某SNSでの話題を元に、一度だけちょっと深く考察するだけの文章です。
今回は、何回か前、「投資信託の複利効果は本当に起こりえるのか?」と題して語りました内容について、補足といいますか、現状の私の考えをもう少し詳しくお話していきたいと思います。
投資信託について複利効果を唱えることに疑問符を抱いていた方の元記事については、こちらをどうぞ。

……と。その前に。
投資について語るとき、私がかならずやっている前置きを、改めてこちらでもさせていただきます。

本稿は、投資それ自体を推奨する目的で書かれてはおりません。
投資をなさる場合は自己責任で、かつ生活資金には手を付けず、余剰資金で行うことを頭の片隅にでも留めておいて下さい。

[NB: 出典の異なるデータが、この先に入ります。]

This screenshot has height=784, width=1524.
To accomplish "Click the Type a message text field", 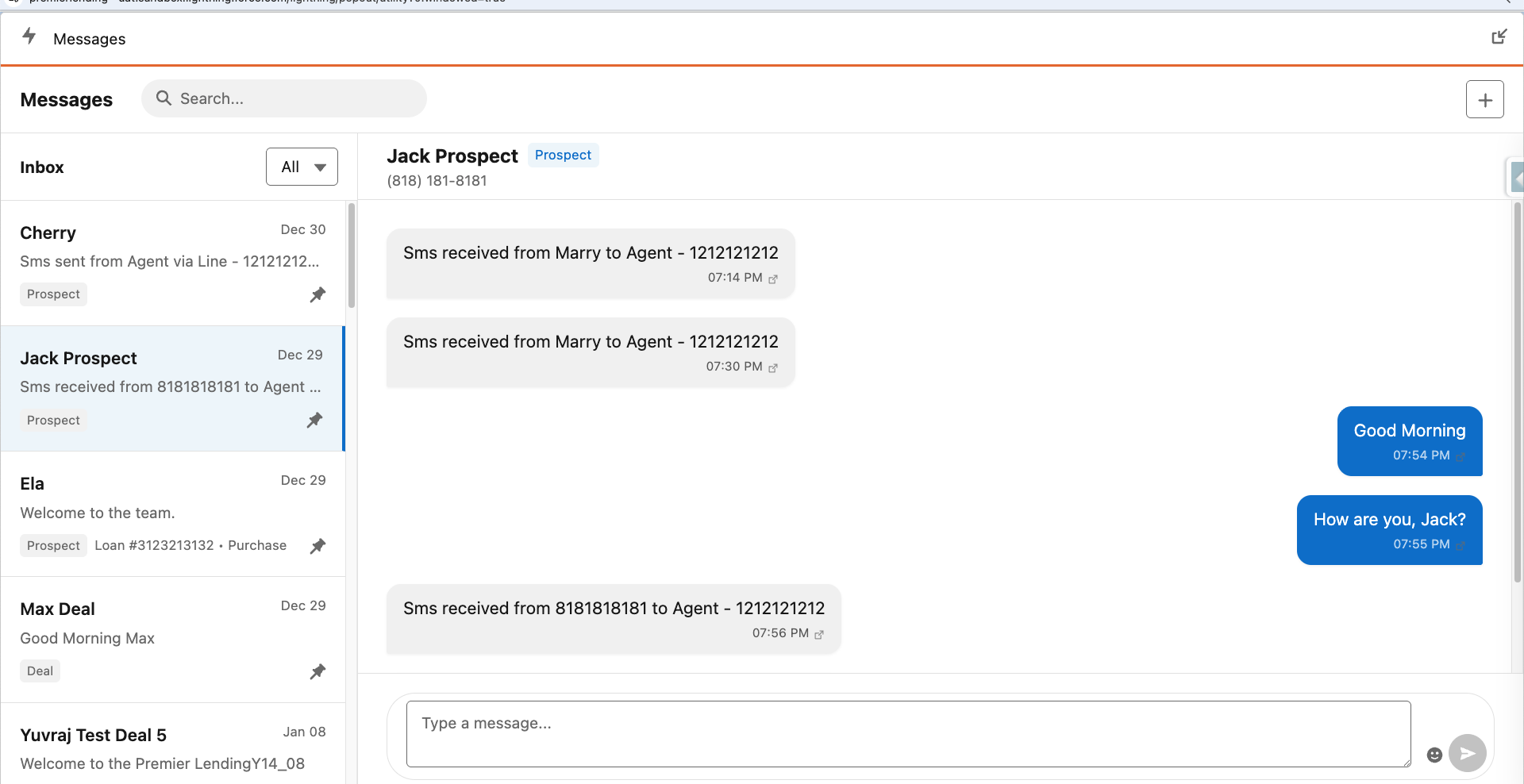I will coord(907,733).
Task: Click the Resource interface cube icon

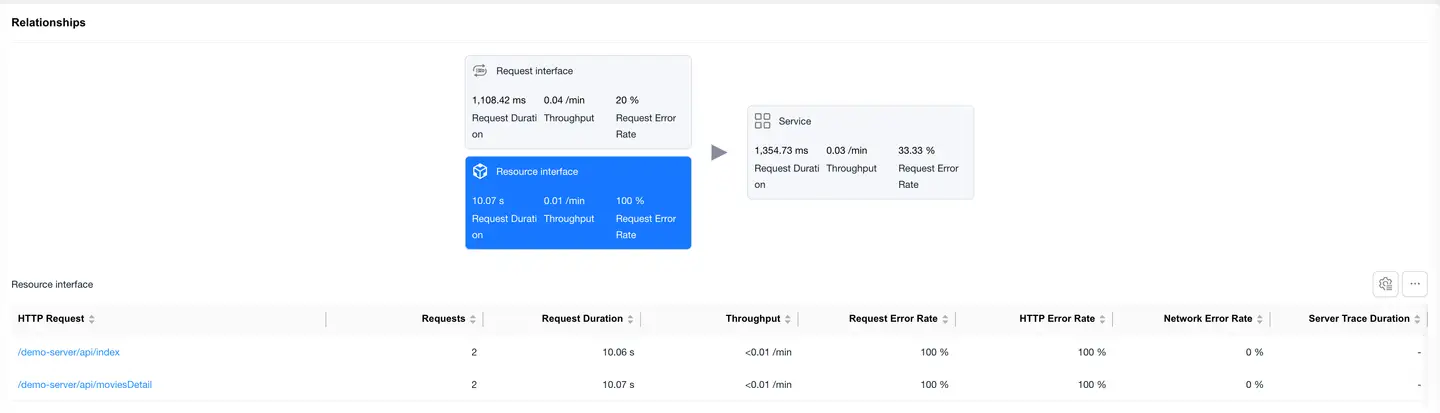Action: (x=480, y=172)
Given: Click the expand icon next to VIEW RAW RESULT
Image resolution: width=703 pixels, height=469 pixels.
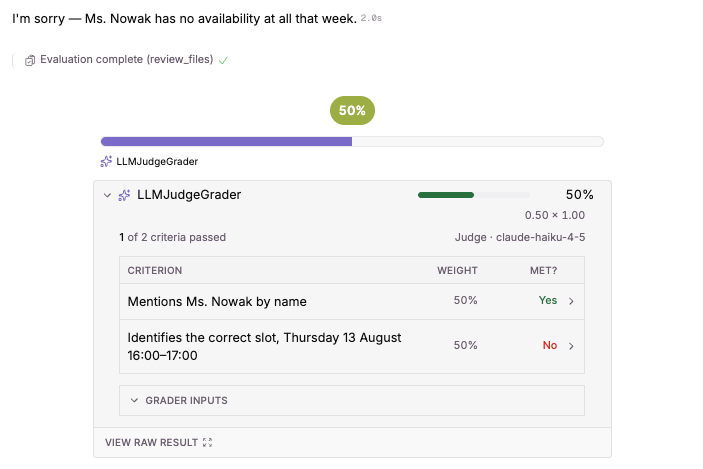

なお、仮に投資初心者で、「投資を始めたい」と思っておられる方は、

山崎元、水瀬ケンイチ著 「難しいことは分かりませんが、お金の増やし方を教えて下さい!」

を一冊、隅から隅まで読み終わってからでも遅くはありません。
では、本編です。

……さて。
元記事を書いておられる鈴木雅光さんの記事については、私は以前にもなんどか当たったことがあるのですが、正直その著書のなかに外貨投資を勧めるものがあり、その時点で一般の人に金融を勧める人間として適切でない、という判断は下しておりました。(もちろん我が敬愛する山崎元先生は、外貨預金などの外貨投資はするべきではない! と著書のなかではっきりと述べておられます)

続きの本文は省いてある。